Output of such a command will be one job id which will be the ID of the job_set leader. Regarding rejecting the request, internally server will throw an error but qsub will ignore the reject and move on to the next resource request. It can also print a message on stderr about why a resource request could not be submitted but that might break backward compatibility. Server, on the other hand, will surely log the reason of rejecting a job submission.

I wanted to keep it as nfilter because it signifies what it is going to filter. If we extend this filter mechanism to replace limits or queues, server we can then call it as jfilter. It’s because based on the prefix “n” or “j” the whole input that is going to be passed to the filter can be easily interpreted.

It isn’t same as job_sort_formula syntax. The reason is that formula just works on the resources requested by the job, so if the formula is like this “ncpus + 2 * mem” it is safe to assume that user is talking about resources requested by the job. In this case, we are exposing resources_available and resources_assigned on the nodes to the users. Both of these can have the same resource name, so we need a way to distinguish them.
Implementation wise this way of specifying filter can be easily interpreted in python if we expose two dicts (resources_assigned and resources_available) to it.

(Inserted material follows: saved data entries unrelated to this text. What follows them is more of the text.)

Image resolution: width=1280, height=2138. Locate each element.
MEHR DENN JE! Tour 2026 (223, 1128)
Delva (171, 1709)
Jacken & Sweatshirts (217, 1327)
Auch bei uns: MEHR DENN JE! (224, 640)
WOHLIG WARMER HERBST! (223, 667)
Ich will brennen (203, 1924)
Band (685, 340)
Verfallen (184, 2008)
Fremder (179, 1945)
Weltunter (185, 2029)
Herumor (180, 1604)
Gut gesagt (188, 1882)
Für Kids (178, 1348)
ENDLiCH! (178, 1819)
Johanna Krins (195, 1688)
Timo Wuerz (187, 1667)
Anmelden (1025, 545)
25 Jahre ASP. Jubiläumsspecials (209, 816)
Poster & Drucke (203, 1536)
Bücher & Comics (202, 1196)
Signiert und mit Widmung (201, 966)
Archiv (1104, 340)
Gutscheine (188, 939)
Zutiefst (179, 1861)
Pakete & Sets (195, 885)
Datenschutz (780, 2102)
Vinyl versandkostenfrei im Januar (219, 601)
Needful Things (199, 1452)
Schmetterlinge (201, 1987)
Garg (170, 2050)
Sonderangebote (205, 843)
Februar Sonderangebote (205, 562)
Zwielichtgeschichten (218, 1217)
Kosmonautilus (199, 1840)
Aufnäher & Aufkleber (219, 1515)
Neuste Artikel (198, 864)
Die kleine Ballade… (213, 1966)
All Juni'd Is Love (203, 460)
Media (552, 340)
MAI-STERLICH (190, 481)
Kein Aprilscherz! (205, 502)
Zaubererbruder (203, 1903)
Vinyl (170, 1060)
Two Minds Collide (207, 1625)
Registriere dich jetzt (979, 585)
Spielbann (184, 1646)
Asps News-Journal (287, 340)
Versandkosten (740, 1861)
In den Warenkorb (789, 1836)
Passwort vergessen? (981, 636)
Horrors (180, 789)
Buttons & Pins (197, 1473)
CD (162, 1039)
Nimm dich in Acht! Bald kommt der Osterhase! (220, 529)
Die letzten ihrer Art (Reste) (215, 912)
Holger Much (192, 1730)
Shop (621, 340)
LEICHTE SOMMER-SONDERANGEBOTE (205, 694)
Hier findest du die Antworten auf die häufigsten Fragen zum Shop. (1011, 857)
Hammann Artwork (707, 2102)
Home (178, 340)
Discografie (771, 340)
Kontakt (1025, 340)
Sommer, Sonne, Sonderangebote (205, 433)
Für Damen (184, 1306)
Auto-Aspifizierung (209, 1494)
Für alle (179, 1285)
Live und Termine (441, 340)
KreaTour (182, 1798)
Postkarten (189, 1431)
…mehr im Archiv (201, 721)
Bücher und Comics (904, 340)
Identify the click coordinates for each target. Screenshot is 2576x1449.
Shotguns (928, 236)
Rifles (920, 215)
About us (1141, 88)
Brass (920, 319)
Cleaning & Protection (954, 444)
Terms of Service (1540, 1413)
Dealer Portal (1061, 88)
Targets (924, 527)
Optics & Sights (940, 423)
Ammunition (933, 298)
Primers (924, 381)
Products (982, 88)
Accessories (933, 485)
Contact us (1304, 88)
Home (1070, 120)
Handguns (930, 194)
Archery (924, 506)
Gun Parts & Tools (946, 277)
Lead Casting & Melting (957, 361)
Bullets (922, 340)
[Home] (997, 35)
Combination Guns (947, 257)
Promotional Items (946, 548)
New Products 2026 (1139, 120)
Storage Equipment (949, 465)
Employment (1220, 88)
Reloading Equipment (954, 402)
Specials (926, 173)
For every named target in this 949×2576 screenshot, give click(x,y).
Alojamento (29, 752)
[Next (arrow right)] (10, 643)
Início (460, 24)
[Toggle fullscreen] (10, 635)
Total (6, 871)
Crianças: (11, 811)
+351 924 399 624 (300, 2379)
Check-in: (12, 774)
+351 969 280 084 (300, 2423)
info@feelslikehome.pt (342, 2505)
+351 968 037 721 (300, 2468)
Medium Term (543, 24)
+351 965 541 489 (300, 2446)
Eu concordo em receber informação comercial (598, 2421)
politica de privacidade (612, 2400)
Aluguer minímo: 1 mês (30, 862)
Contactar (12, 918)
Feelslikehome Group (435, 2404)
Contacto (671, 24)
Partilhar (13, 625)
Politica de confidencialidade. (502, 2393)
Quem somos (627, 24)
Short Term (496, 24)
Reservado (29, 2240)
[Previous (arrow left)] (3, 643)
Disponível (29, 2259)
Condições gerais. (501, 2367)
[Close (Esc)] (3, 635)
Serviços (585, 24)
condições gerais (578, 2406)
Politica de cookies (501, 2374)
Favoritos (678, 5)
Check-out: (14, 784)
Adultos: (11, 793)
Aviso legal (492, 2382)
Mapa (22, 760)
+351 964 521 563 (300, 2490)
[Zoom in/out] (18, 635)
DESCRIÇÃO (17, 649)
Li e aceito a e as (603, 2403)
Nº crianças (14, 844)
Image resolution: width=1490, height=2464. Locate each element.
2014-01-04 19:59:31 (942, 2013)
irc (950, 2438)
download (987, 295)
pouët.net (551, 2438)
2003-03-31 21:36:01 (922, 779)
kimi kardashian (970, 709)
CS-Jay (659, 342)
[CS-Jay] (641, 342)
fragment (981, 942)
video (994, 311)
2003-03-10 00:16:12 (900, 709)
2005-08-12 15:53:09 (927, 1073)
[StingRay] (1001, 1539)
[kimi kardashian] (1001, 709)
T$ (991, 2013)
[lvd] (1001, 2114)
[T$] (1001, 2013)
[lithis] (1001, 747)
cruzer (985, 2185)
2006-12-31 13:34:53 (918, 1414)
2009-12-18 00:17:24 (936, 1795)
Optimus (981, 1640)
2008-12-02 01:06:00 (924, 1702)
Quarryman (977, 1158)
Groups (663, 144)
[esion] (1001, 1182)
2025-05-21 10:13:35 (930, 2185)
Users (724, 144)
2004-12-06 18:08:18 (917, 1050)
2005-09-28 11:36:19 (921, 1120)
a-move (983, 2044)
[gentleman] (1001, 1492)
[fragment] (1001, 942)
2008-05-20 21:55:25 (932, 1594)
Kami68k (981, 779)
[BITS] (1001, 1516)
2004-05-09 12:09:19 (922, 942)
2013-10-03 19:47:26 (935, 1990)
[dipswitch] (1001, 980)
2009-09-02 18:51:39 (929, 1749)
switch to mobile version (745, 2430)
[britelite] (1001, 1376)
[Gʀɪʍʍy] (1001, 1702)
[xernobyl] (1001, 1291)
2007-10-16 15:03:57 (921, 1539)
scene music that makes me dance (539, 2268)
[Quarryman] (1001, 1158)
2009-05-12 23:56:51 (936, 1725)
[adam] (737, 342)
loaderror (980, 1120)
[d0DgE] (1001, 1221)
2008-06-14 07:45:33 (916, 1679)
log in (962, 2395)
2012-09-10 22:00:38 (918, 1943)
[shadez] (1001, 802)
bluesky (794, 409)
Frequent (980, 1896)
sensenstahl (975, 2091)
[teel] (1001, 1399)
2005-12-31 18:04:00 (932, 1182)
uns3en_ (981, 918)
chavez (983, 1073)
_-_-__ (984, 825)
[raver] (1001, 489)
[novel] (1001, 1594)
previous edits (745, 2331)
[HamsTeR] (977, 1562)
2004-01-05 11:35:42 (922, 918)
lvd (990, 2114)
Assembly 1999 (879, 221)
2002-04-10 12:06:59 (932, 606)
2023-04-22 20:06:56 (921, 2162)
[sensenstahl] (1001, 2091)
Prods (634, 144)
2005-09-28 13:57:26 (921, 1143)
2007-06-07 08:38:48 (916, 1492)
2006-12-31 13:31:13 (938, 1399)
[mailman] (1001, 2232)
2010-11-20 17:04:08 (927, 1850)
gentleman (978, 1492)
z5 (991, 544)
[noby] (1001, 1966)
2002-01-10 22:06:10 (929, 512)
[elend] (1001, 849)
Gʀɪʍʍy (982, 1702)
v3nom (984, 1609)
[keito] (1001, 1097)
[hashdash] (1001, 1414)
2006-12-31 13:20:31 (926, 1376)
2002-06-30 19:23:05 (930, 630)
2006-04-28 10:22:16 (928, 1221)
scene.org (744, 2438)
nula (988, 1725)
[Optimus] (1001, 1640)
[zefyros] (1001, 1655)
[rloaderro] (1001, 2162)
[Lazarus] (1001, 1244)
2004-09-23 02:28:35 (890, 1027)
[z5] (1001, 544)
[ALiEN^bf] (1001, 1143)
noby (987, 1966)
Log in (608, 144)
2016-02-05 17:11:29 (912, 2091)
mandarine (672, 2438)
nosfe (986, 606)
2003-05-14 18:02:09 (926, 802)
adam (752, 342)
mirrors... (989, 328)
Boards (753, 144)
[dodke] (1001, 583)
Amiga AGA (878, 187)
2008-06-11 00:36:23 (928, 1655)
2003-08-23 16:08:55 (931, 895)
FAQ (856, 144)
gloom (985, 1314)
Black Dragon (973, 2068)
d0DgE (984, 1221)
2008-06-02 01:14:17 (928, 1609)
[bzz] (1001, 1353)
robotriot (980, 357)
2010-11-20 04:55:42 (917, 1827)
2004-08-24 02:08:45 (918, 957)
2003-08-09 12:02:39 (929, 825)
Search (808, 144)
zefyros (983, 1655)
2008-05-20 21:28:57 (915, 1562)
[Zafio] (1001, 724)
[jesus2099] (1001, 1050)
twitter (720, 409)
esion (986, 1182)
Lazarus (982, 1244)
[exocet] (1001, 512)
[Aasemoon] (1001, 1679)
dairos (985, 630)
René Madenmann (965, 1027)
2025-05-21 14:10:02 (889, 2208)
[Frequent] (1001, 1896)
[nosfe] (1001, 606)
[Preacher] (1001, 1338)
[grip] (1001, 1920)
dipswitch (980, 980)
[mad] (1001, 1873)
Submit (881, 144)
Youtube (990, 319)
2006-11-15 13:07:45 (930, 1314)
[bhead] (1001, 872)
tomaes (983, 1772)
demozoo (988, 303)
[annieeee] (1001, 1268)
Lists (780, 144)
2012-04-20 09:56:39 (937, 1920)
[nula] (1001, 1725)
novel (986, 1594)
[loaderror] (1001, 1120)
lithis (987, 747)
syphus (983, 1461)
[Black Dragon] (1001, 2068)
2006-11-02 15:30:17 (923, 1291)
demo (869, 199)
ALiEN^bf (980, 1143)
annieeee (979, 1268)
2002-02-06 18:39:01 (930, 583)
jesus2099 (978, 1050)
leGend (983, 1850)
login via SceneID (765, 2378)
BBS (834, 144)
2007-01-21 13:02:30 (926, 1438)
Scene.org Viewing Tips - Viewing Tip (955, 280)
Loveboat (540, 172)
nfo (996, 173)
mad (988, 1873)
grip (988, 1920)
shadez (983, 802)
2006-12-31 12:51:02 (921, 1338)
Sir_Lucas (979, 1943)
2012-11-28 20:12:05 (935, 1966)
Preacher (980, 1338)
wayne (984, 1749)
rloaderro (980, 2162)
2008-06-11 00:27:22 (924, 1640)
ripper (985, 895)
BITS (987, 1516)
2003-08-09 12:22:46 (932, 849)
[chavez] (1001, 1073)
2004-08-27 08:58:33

Well, my opinion is why to take a different direction in accounting too. We can probably log job_set information is a job is part of a job_set but other than that it will just look like a bunch of jobs were submitted, one of them ran and others were deleted. This could happen in any normal day-to-day accounting logs too.
exposing job_set information in accounting record will give post processing tools a way to correlate things and make sense out of it.
What do you think?

Bill had similar question too. I should have added something related to this to the document. I’m thinking to reject a job would be the right thing to do for PBS. But if we do so, there should be a way users can list down all the job_sets too.
What do you think?

I wasn’t planning on supporting a complex nested expression. But, it is going to be interpreted using python interpreter itself and I guess that does not have a limitation on a complex expression. So yes, as long as the expression can be interpreted using a python interpreter, it can be a complex expression too.

I didn’t think about using an already existing states. If I borrow a state which is already getting used in another feature for years then I would have to worry a lot about breaking backward compatibility and maintaining semantics of what that state/substate means. Creating another substate is a lot of work but it gives us flexibility of doing something new and we don’t really have to worry about breaking backward compatibility.

1 Like

@billnitzberg, @subhasisb Thanks for your valuable comments, I’ll wait for a day for others to review the document before making changes.

Bill had similar question too. I should have added something related to this to the document. I’m thinking to reject a job would be the right thing to do for PBS. But if we do so, there should be a way users can list down all the job_sets too.
What do you think?

I think rejecting would be troublesome for users - as you said, they would then need a list to know job sets. Instead we can make it transparent. Ie, you can give any jobid as the job-set id and pbs will silently figure things out. The only case we should reject if something in the job-set is already running.

I’m okay to go in that direction too. It’s just that since user was already under a misconception about the job_set leader, it shouldn’t happen that they start thinking that this is a bug in PBS :slight_smile:

Well, in that mode, the job-set-leader id would not be very important - basically you just associate with any job-id that is part of a job-set already and PBS figures it out …the user will not have a misconception that way.

I’m not sure this is the direction we want to go in. This would be different than job arrays. When you requeue a job array, you requeue all the jobs in the array(including all in state X). If we are considering using job sets to replace job arrays in the future, this would make the two designs incompatible.

If we keep all the jobs like the design currently states, I think we should accept jobs to the set after the set is running. It’ll likely be deleted, but if the job set is requeued, it would become a viable job.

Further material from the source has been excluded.